[Stored data]

..............................

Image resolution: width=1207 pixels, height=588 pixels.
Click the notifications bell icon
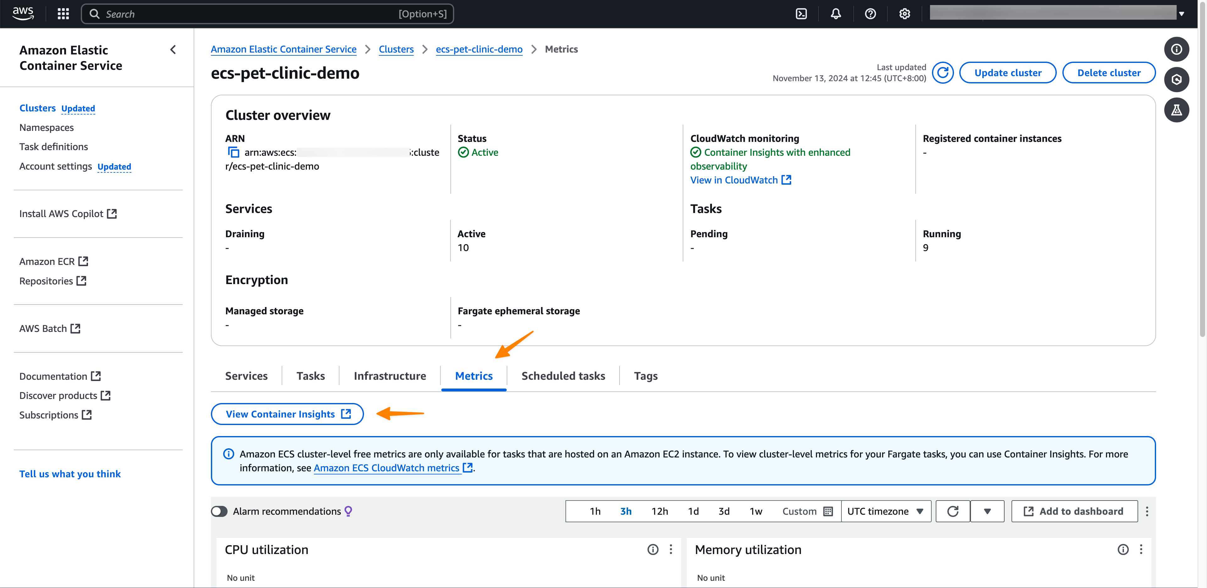(x=835, y=14)
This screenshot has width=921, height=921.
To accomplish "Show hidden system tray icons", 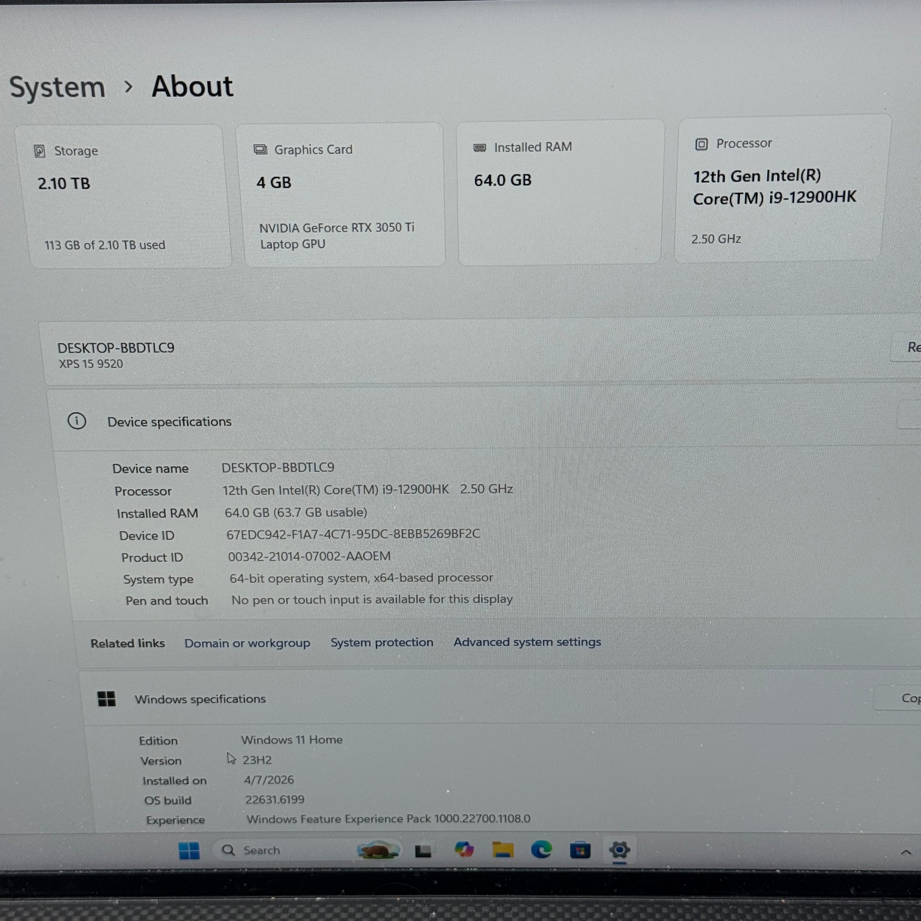I will click(x=905, y=852).
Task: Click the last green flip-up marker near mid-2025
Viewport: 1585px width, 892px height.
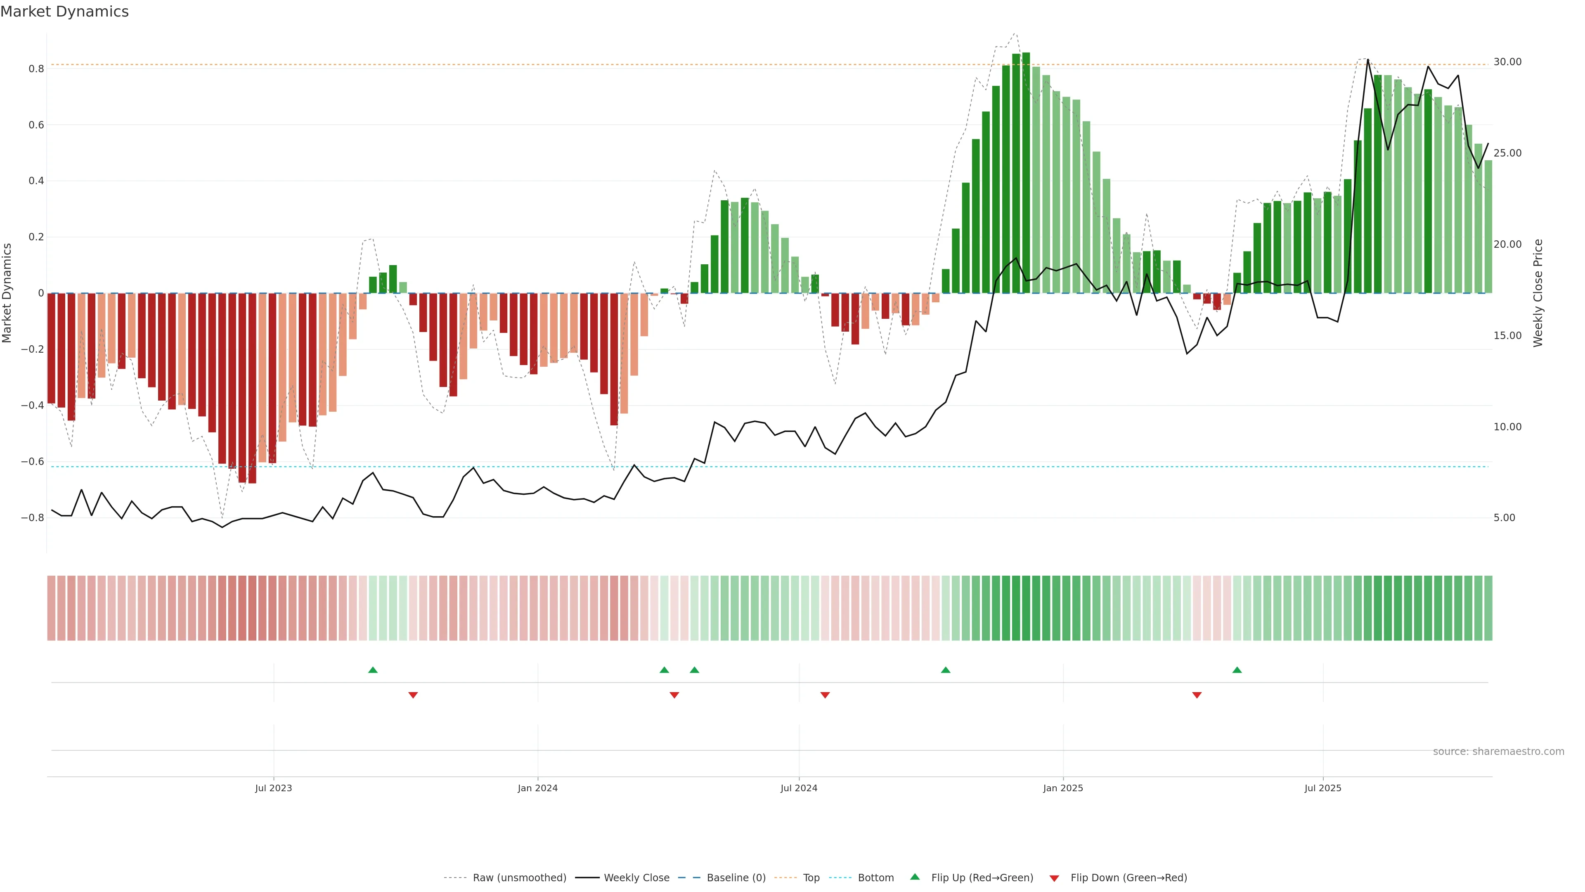Action: click(1237, 670)
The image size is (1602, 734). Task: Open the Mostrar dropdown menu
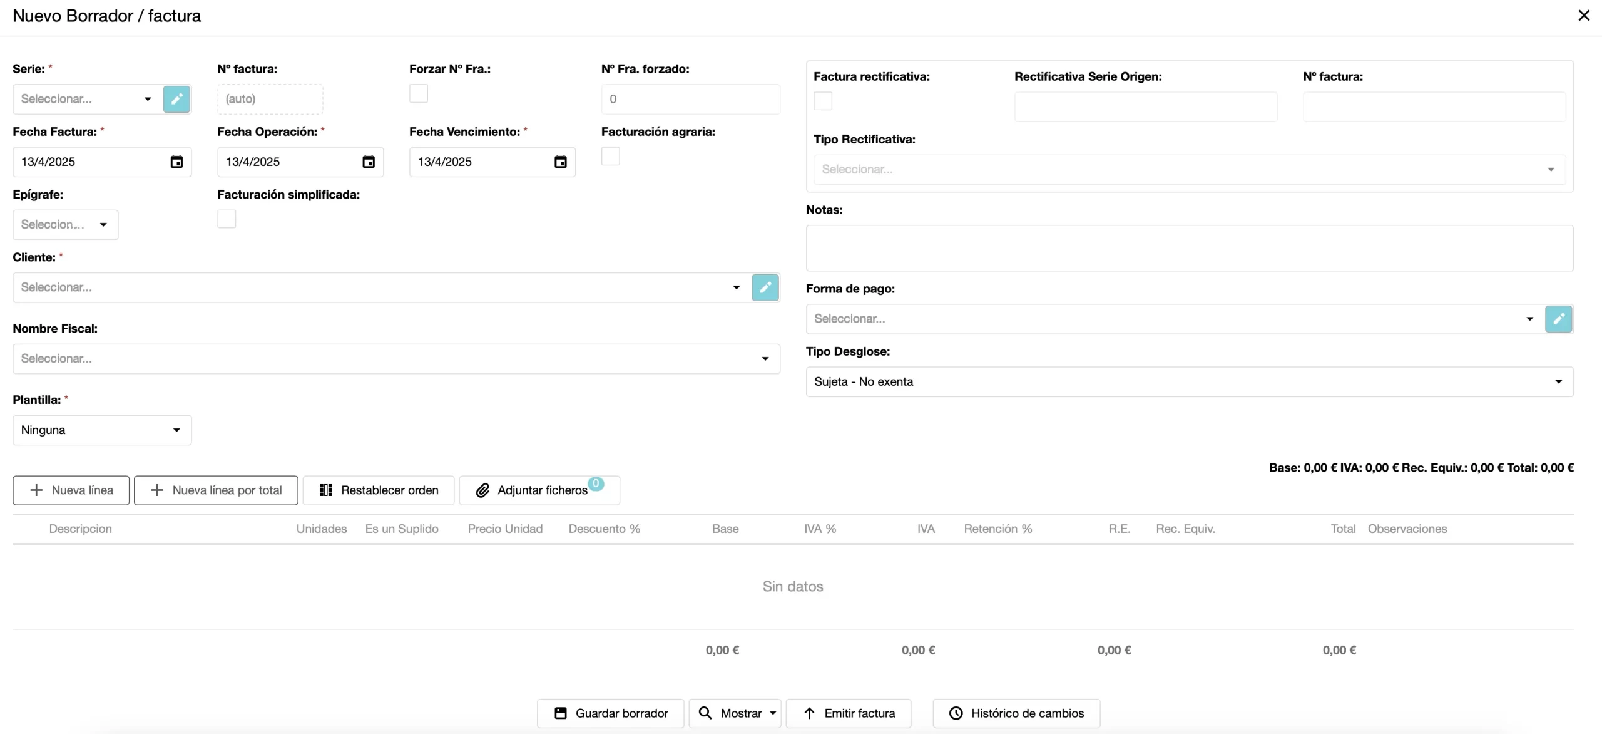point(735,713)
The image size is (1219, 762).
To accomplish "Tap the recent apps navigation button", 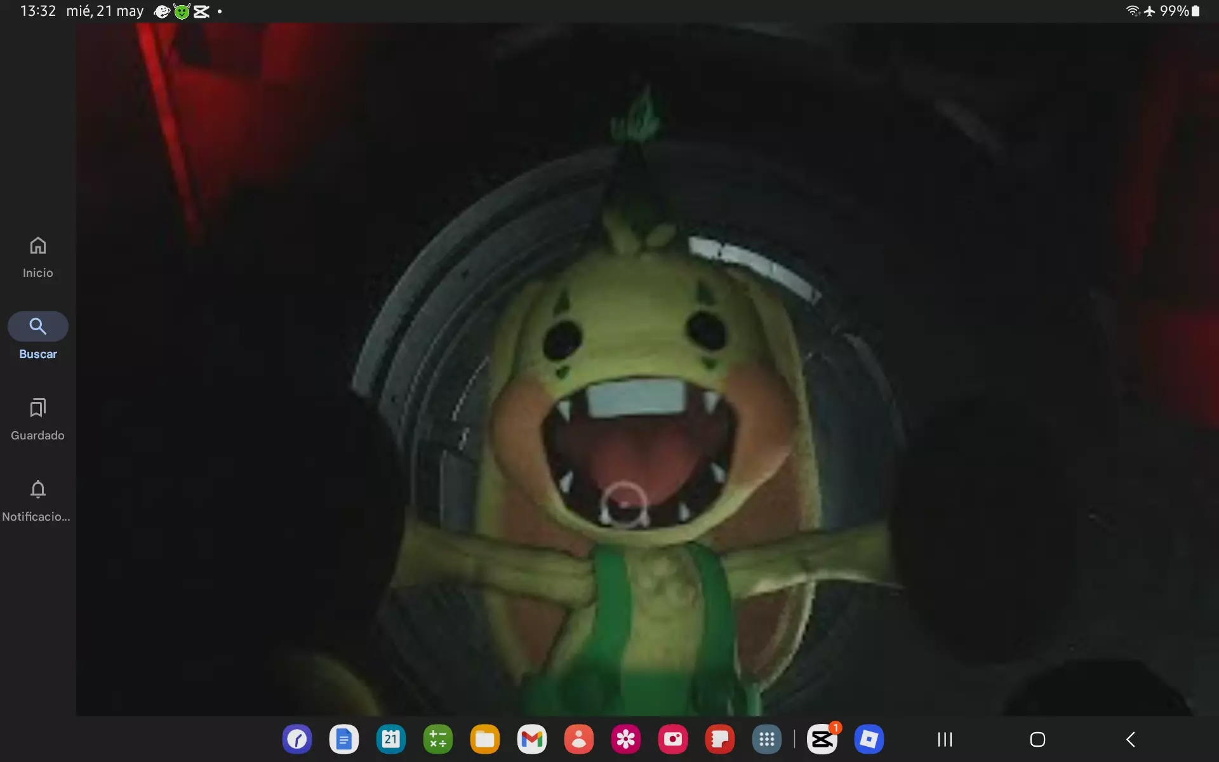I will coord(945,739).
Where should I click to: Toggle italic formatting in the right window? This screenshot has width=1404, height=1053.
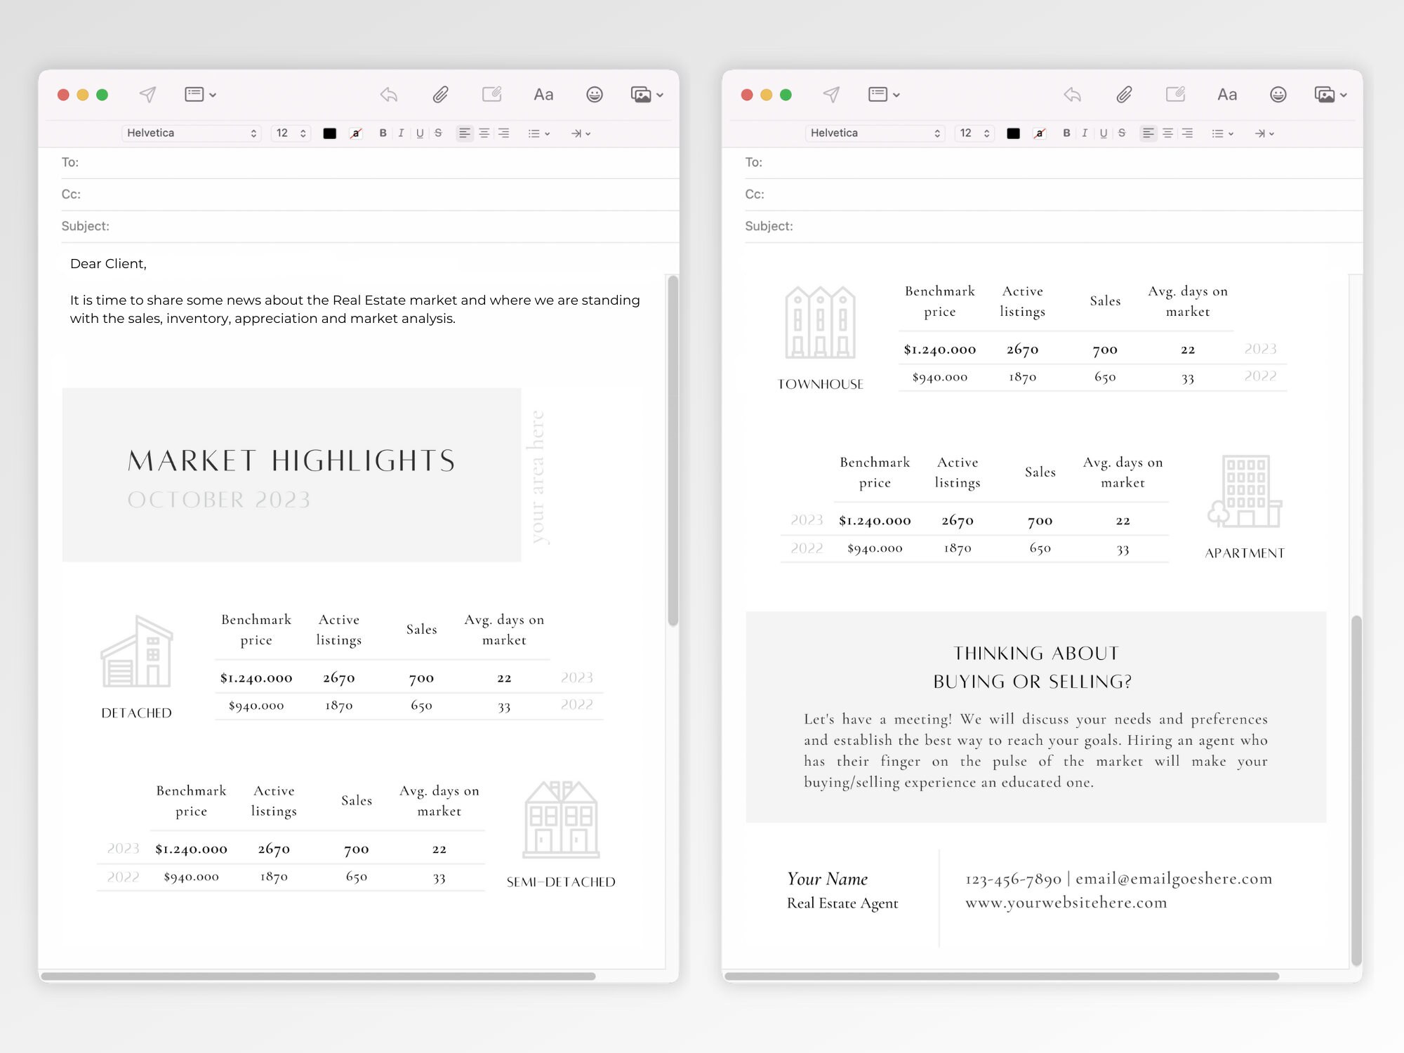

..............................

Take every line above where "screenshot" appears and copy it.

This screenshot has width=921, height=921.
Where should I click to: Toggle italic formatting in the right window? This screenshot has width=1404, height=1053.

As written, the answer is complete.